Conclusion.— OnabotulinumtoxinA and topiramate demonstrated similar efficacy for subjects with CM as determined by Global Physician Assessment and supported by multiple secondary endpoint measures.

Introduction


Historically migraine has been considered an episodic pain syndrome. As such, treatment has largely focused on terminating or ameliorating symptoms associated with the acute event of migraine. To this point during the 1980s and 1990s the Food and Drug Administration (FDA) approved 9 drugs for acute treatment of migraine but only divalproate sodium was approved for migraine prevention. As an understanding of the chronic nature of migraine has evolved, the importance of preventive therapy has become increasingly evident. Consequently, there have been several clinical trials of preventive therapy for migraine within the last decade, which has led to FDA approval of a second anti-epileptic medication (AED) for the prevention of migraine, topiramate in 2003. Curiously other AED medications failed to demonstrate efficacy in preventing migraine despite presumed advances in understanding migraine pathophysiology. Whether this reflects limitations in our scientific understanding of the biology of migraine prevention, or the methodological limitations in designing successful and meaningful clinical trials of pharmacological agents for migraine prevention or both, is a matter of debate.

OnabotulinumtoxinA (botulinum toxin type A) was first reported to prevent migraine by Binder in 1991. Since that time, numerous clinical trials have been conducted with onabotulinumtoxinA yielding mixed results.
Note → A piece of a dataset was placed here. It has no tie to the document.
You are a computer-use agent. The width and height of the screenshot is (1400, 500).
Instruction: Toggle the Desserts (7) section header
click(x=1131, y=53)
The American Association of Neurology published a consensus paper in 2008 suggesting that onabotulinumtoxinA was ineffective as a migraine preventive for episodic migraine and inconclusive for chronic migraine (CM). Since then, Dodick, Aurora, and Diener reported that in 2 large separate parallel studies on subjects with CM, statistically significant efficacy for onabotulinumtoxinA over placebo. Ensuing debate has challenged whether the findings of this study are truly clinically relevant although a statistical measure of meaningful clinical relevance has yet been defined. More recently, onabotulinumtoxinA has been licensed by the Medicine and Healthcare Products Regulatory Agency in the UK for the prophylaxis of headaches in adults who have CM. This may suggest that the debate over the migraine preventive potential of onabotulinumtoxinA in CM is becoming less ambiguous.
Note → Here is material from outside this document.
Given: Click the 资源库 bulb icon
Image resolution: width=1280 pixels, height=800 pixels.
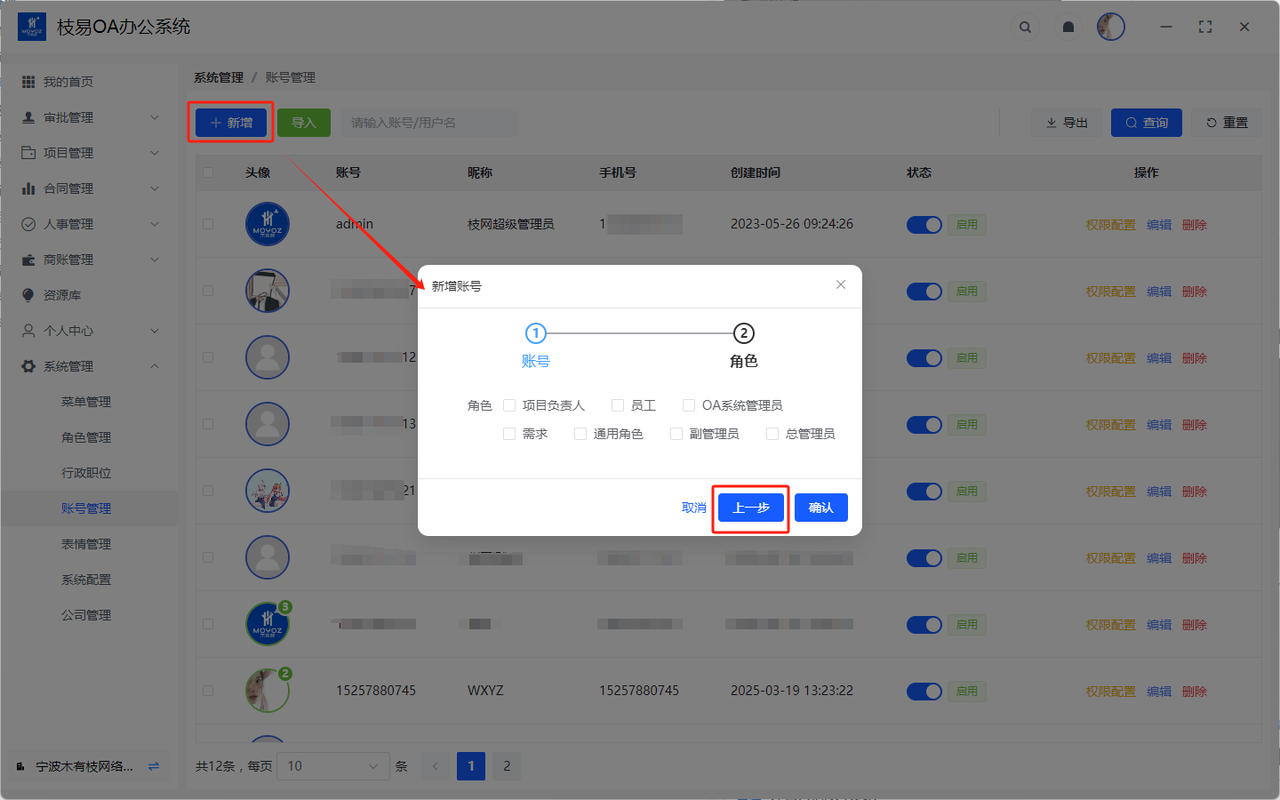Looking at the screenshot, I should click(x=28, y=295).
The study presented here is designed to approximate clinical decision making and assimilation of risks and benefits that clinicians use to assess migraine preventive medication in the "real world" clinical care of migraine patients. The primary endpoint in this study is a Global Physician Assessment based on interviews and diary analyses between investigator and subject. The authors believe that this methodology permits a more integrated and relevant evaluation of efficacy than simply a P value of prespecified endpoints. Historically endpoints, such as the number of migraine episodes or headache days in a specified time period, have stood as the gold standard for success of migraine preventive therapy yet interestingly evidence for these endpoints being clinically meaningful are largely based on consensus. To this end, the study presented is an effort to help augment and clarify what has been a murky and often inconclusive exploration of onabotulinumtoxinA in the prevention of migraine.